D'habitude, quand quelqu'un perdait un proche, on lui souhaitait les condoléances. Et on lui apportait du soutien dans le deuil, surtout quand la personne n'avait plus aucune famille.

Mais comme la mafia était impliquée, on me tourna le dos.

Y compris mon patron.

Personne ne souhaitait contrarier les clans, les gangs, et les mafieux de cette ville qu'était devenue un trou à rat. Personne ne voulait mourir dans d'étranges circonstances. Personne ne voulait mourir en revenant du travail ou en allant jeter ses poubelles.

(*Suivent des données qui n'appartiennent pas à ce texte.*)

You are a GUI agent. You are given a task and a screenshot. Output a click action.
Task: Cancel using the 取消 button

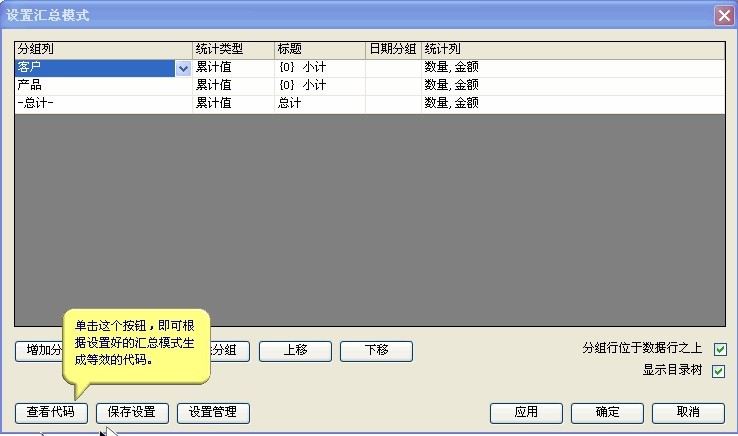688,412
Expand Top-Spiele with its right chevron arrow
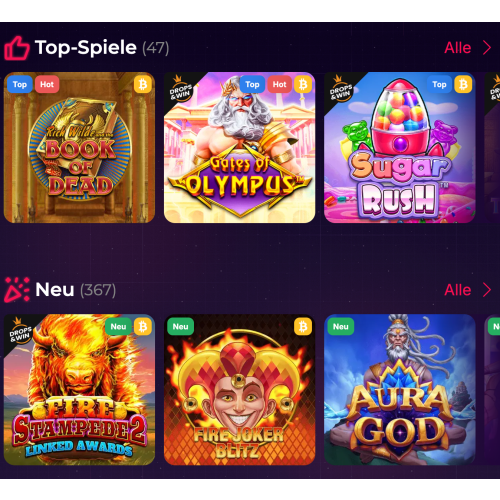 487,48
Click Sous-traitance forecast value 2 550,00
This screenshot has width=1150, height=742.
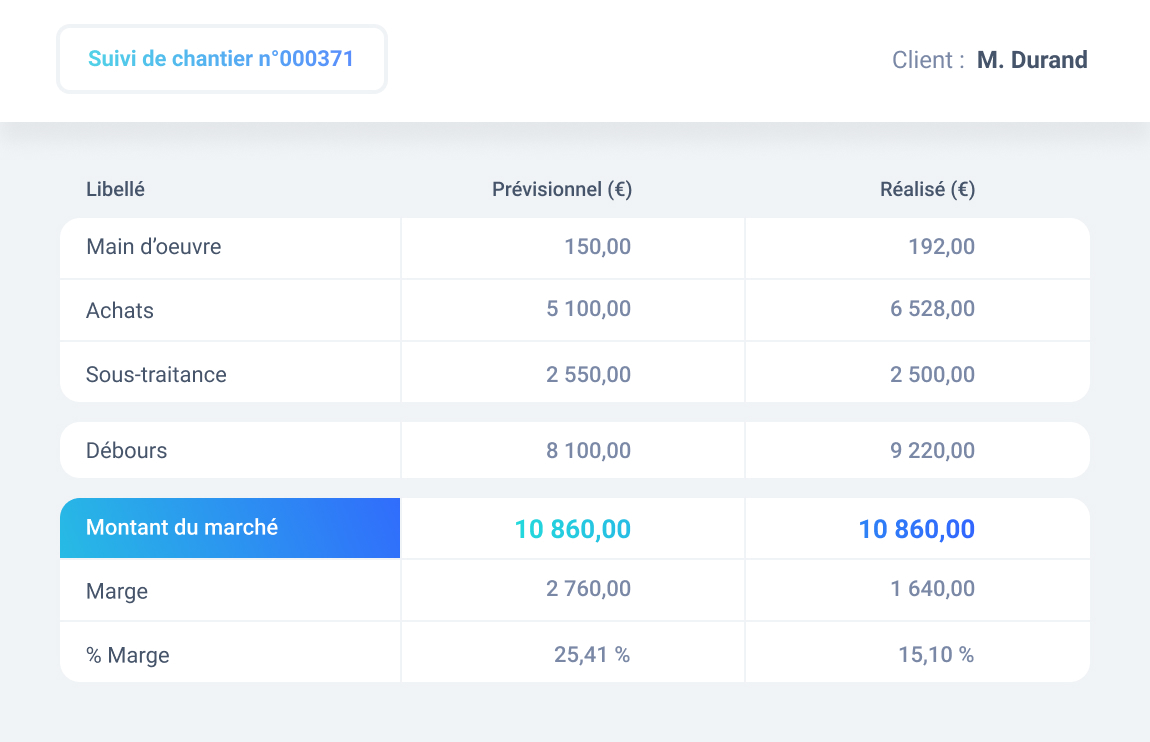[x=588, y=375]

Parce que c'était comme ça qu'on pouvait crever.

Aussi subitement que cruellement, à n'importe quelle heure, n'importe quel jour.

— Tu ne peux plus travailler ici.

J'avais lentement levé la tête vers mon employeur, le propriétaire d'une bijouterie dans notre quartier.

Il y avait eu une pointe de culpabilité dans son regard, mais son visage était resté fermé, comme si j'avais été responsable de ma situation et que c'était moi qui avais perdu sa confiance.

Depuis la disparition de Raf, j'avais réalisé que beaucoup de choses n'avaient pas de sens.

Comme blâmer la victime plutôt que le coupable.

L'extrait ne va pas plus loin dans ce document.